Personal information
- Full name: Charles Frederick Appleton
- Born: 1913 Warrington, England
- Died: 7 September 1996 (aged 83) Warrington, England

Refereeing information
| Years | Competition |  |  |  |  | Apps |
| 1946–64 | Rugby Football League Championship |  |  |  |  |  |
| 1947–59 | Internationals |  |  |  |  |  |
- Source:

= Charlie Appleton =

British rugby league referee

Charles Frederick Appleton (1913 – 1996) was a British rugby league referee. He refereed over 20 Test matches, including the World Cup final in 1954. He also officiated in three Challenge Cup Finals.

==Biography==
Born in Warrington, Appleton began refereeing games in the Rugby Football League after the Second World War.

He took charge of his first Challenge Cup final in 1952, and also refereed the finals in 1957 and 1959.

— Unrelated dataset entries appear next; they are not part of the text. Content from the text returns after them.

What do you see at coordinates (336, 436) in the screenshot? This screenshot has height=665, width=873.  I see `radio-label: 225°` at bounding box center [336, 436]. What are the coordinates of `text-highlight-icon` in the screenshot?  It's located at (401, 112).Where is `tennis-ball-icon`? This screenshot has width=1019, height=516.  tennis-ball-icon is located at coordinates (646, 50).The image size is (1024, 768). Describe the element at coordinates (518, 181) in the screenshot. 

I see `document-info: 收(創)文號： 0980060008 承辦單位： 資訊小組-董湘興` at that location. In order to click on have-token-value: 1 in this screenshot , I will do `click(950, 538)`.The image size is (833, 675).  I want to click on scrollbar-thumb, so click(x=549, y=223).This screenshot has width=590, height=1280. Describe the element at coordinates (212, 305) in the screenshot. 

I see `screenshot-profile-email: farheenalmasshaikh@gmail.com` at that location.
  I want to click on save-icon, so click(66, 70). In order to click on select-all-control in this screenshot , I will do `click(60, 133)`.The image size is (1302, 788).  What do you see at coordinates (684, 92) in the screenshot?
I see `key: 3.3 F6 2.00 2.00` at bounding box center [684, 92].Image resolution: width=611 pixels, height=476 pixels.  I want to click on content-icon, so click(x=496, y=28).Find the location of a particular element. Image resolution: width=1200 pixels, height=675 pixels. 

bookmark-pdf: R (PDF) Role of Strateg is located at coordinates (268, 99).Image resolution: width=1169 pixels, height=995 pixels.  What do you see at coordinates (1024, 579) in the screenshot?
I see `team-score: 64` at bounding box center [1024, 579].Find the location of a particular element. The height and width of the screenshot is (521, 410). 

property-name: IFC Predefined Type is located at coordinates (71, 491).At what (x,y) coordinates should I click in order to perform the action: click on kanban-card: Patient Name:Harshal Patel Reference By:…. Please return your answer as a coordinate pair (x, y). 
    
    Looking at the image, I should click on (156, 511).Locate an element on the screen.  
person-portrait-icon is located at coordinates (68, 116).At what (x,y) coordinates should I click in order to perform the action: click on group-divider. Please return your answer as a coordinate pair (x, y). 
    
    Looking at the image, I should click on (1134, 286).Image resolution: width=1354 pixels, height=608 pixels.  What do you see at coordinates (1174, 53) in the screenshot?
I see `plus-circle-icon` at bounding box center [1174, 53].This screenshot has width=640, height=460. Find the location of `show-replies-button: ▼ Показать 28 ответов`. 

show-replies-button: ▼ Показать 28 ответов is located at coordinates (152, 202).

In 1954, he refereed the inaugural Rugby League World Cup final between Great Britain and France.

He reached the mandatory retirement age of 50 in 1963, but agreed to continue refereeing for a further year due to a shortage of experienced officials in the game.

As part of the celebration of rugby league's centenary season, Appleton was awarded a medal to commemorate the finals he had refereed at Wembley Stadium. He died in September 1996, aged 83.